Pixel coordinate grounding data
□ □ □ □ □ □ □

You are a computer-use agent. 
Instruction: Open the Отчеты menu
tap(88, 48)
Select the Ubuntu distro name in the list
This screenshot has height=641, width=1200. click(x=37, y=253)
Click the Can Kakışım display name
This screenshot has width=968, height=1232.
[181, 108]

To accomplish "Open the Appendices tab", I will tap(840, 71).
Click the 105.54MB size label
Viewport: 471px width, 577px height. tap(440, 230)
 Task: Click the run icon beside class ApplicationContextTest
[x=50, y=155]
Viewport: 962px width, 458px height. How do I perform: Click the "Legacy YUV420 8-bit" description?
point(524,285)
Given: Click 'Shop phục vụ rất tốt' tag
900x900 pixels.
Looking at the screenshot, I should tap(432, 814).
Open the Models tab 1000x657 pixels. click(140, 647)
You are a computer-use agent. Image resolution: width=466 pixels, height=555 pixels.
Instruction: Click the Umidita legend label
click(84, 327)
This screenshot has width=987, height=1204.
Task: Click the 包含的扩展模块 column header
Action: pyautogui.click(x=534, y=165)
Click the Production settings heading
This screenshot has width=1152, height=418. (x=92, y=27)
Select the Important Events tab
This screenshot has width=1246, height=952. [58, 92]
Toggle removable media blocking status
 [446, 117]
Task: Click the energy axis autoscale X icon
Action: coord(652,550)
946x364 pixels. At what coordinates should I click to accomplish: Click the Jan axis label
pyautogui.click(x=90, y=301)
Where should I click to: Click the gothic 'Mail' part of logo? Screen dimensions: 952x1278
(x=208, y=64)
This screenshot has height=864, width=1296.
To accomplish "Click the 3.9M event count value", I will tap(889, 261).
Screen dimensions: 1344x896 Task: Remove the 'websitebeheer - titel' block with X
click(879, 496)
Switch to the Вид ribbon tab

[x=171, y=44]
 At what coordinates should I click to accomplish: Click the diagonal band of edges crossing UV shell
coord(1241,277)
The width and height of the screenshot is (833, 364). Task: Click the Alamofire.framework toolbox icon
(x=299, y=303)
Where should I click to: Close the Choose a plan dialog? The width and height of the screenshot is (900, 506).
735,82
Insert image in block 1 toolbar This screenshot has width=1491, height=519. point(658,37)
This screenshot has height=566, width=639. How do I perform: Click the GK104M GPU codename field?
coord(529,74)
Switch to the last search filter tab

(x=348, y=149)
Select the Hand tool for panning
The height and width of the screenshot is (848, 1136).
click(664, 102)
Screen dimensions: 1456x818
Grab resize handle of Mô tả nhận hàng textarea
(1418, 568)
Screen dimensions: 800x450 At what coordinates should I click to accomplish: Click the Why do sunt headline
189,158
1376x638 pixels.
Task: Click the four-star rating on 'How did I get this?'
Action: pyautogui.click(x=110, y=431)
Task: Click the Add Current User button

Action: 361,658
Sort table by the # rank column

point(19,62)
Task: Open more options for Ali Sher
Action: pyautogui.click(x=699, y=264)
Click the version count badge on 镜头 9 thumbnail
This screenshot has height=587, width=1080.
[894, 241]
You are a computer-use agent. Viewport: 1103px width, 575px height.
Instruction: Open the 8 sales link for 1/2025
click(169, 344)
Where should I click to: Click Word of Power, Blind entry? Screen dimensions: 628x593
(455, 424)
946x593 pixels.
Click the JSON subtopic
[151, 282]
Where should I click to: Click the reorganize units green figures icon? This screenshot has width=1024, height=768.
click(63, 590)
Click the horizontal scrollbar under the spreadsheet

□ □ □ □ □ □ □

> _ABOUT THIS EXERCISE_
Reproduce each line of the entries in which the word "will" is found.

> _WRITTEN RESPONSE_
To accomplish "Open the Appendices tab", I will tap(840, 71).
To accomplish "Click the 3.9M event count value", I will tap(889, 261).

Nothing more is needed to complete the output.